#### [Records for the task]
--*--
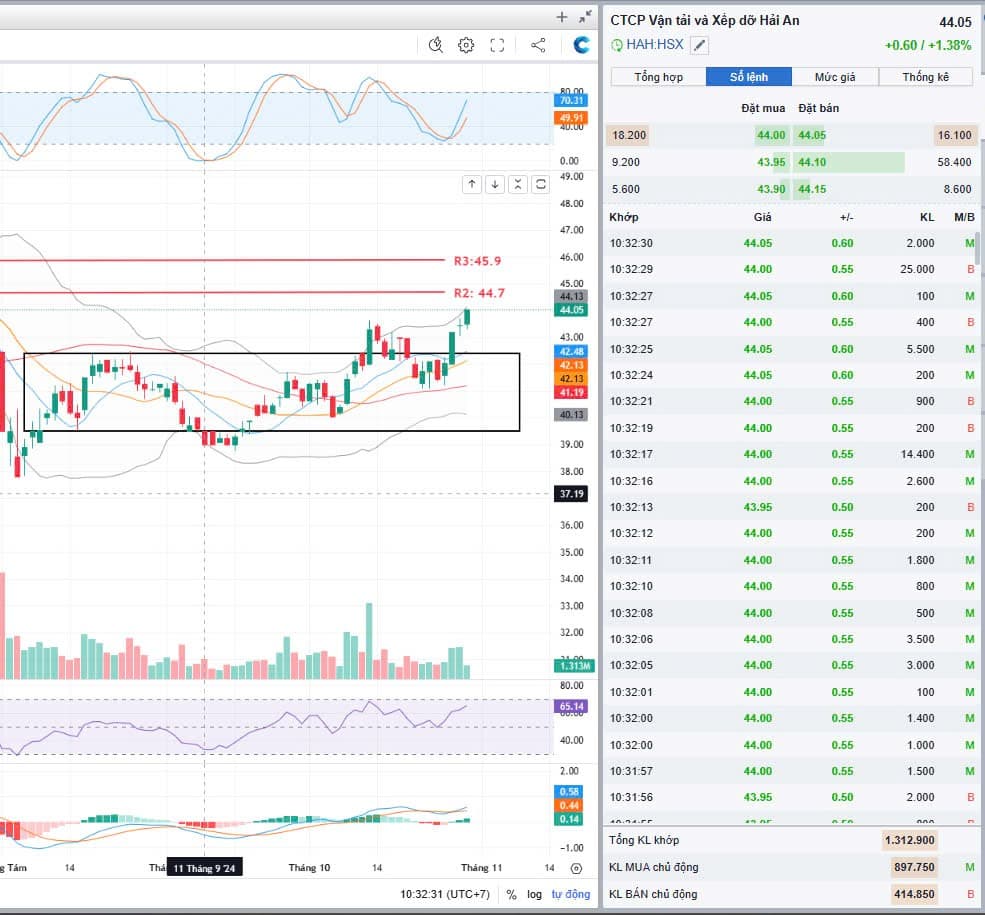The image size is (985, 915).
Task: Click the go-to-date icon on time axis
Action: [576, 868]
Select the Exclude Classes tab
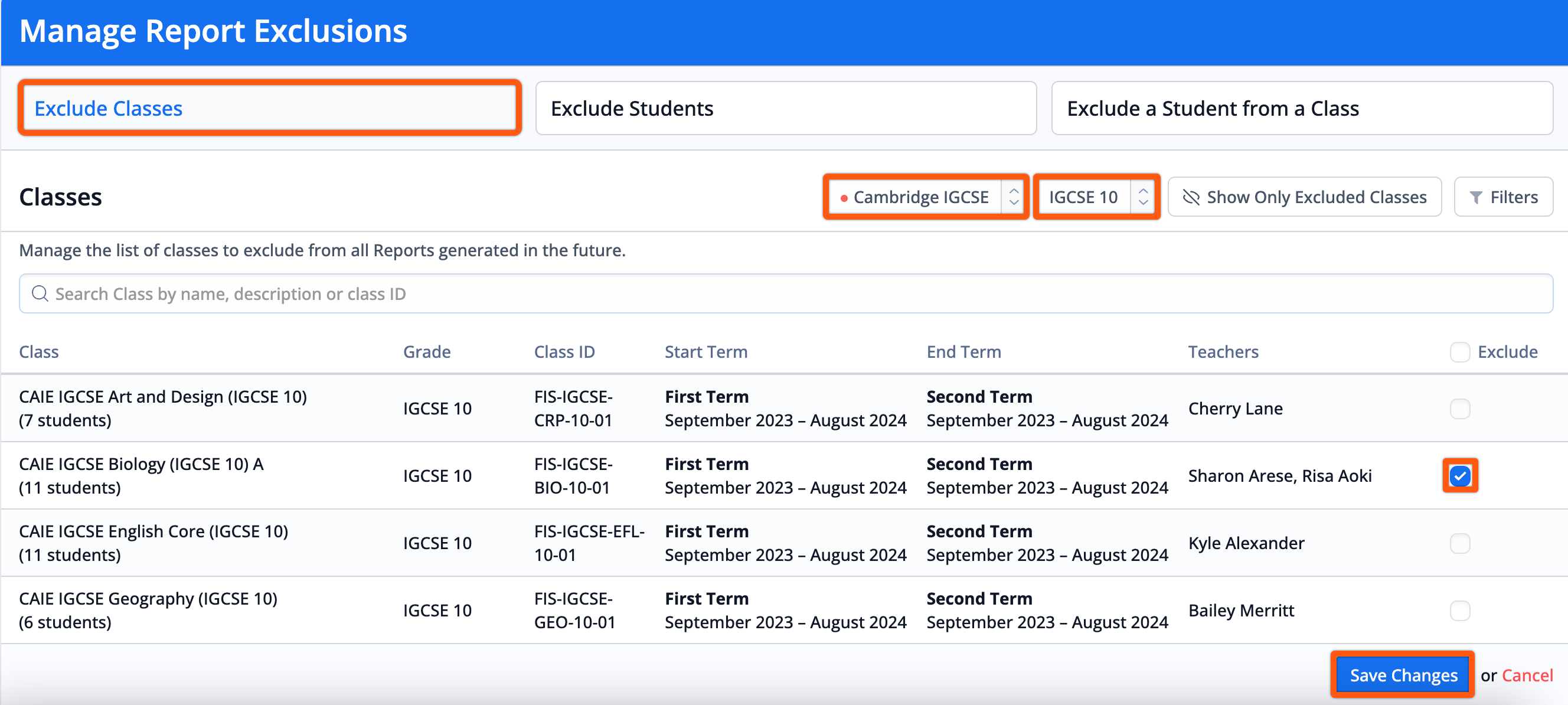Viewport: 1568px width, 705px height. click(x=269, y=109)
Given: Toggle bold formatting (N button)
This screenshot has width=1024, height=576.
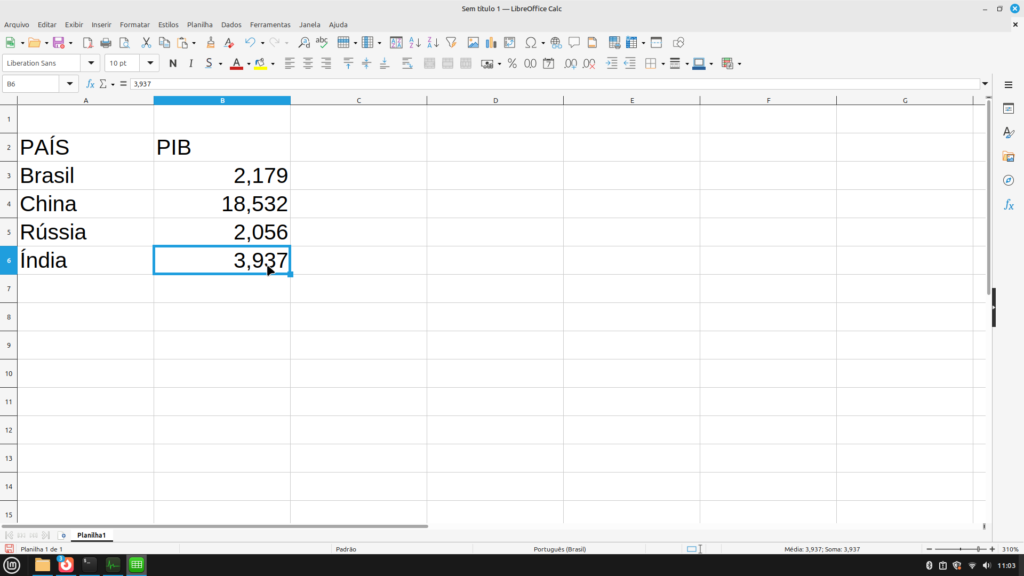Looking at the screenshot, I should 173,63.
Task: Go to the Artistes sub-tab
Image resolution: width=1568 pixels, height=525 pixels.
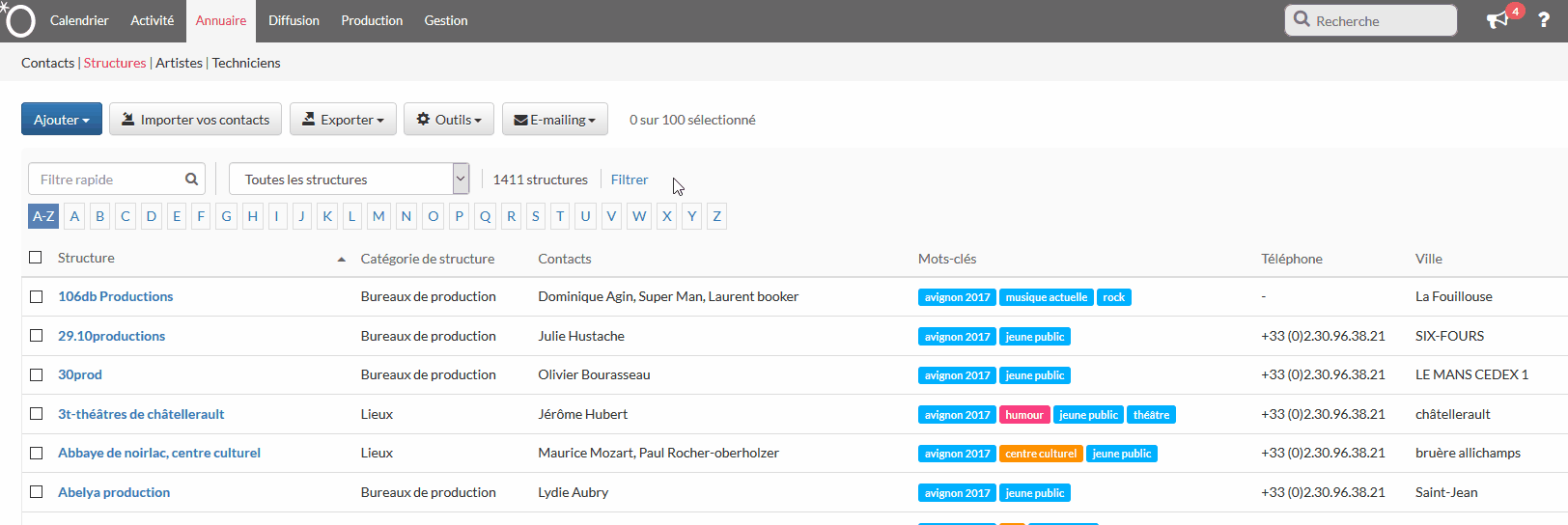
--*--
#### [Exercise instructions]
Print every line of the entries above word for word, leaving out the pictures.

#### [Output for this task]
The image size is (985, 915).
Task: Click the go-to-date icon on time axis
Action: [576, 868]
Select the Exclude Classes tab
Viewport: 1568px width, 705px height. click(x=269, y=109)
Given: Toggle bold formatting (N button)
This screenshot has width=1024, height=576.
Looking at the screenshot, I should 173,63.
Task: Go to the Artistes sub-tab
Image resolution: width=1568 pixels, height=525 pixels.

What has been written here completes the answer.